Items listed in a dataset:
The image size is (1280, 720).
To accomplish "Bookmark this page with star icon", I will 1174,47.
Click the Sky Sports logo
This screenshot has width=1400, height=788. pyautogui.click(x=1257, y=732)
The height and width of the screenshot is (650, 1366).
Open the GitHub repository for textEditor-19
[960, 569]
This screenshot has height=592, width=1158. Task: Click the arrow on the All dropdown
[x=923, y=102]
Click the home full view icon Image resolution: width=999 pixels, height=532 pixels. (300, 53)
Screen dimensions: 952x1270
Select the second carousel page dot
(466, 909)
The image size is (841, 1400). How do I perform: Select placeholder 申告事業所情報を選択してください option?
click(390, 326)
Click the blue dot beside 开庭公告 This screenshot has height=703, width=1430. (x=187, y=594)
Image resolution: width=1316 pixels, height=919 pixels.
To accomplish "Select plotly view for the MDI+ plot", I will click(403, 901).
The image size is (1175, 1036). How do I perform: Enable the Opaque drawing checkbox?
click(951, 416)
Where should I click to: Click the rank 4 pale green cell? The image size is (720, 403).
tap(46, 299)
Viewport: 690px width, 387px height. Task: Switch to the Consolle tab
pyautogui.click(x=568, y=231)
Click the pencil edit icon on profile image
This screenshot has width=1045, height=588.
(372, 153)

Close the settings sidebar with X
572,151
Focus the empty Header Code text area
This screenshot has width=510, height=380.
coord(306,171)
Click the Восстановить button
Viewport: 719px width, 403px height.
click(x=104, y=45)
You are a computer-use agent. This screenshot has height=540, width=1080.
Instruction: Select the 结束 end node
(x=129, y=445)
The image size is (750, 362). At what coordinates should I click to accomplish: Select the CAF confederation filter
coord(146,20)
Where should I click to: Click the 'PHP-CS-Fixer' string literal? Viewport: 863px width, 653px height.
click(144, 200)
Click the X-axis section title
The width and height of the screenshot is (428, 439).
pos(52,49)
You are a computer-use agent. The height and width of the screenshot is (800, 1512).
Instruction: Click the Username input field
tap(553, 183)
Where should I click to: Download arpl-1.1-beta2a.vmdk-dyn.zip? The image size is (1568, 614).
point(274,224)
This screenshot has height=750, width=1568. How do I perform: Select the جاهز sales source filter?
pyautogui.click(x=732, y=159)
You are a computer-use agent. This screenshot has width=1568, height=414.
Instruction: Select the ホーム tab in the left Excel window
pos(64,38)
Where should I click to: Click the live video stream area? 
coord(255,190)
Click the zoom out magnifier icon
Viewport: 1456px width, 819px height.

_To do_. Lines holding "pixels" in the data above: copy each of them.

_Expected output_.
Click the home full view icon Image resolution: width=999 pixels, height=532 pixels. (300, 53)
Image resolution: width=1316 pixels, height=919 pixels.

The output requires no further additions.